第5章 傲岸不遜の鬼
それからしばらくして、母親の鬼が帰って来なくなった。
彼女がフラッといなくなる事は多々あったが、朝になるまでは必ず帰って来た。
その彼女が朝になっても現れなかった。
仁美は彼女が自分の母親である事は知っていた。
言葉を交わさなくても、彼女が鬼でも、自分と血が繋がっている母親だと本能で感じていた。
娘がお母さんと呼んでも表情1つ変えない鬼だった。
仁美が成長して、自分の事は自分で出来るようになっても、髪だけは毎日結ってくれていた。
鏡が無い家だったので、自分でやるには不便だったからかもしれない。
だけど髪を梳かし、丁寧に結い上げる仕草は、少しだけ親子の情を感じる時間でもあった。

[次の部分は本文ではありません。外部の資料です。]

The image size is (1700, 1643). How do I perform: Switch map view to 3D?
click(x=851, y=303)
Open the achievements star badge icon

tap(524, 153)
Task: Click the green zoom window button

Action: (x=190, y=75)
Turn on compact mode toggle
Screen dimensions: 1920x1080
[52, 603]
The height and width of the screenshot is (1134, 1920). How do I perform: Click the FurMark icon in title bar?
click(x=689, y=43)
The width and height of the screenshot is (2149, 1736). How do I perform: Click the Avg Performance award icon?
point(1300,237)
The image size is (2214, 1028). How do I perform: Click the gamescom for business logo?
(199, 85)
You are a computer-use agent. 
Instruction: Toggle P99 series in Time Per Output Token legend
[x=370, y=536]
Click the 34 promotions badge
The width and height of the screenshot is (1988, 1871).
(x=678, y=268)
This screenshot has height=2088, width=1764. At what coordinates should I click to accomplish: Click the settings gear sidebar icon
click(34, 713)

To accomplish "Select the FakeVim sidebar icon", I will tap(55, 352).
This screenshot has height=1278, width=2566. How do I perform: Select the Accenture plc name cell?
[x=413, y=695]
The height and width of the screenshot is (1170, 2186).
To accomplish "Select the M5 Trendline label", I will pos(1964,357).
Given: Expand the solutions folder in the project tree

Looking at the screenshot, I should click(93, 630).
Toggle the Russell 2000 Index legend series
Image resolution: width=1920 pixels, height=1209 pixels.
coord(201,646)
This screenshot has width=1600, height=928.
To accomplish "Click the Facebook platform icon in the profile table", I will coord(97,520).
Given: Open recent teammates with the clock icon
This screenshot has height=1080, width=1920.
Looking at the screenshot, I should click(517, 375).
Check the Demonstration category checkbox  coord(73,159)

その日仁美は寝て起きたまま、髪も結わず彼女の帰りを待った。
夜も耽った頃に現れたのは母親の鬼ではなくて、赤い目の男だった。
「……旦那様……。」
仁美はそこで母親がもう帰って来ない事に気が付いた。
鬼は鬼殺隊の剣士に殺されたのだ。
仁美は床に座り込み顔を俯かせた。
これから1人で生きていく準備をしなくてはいけない。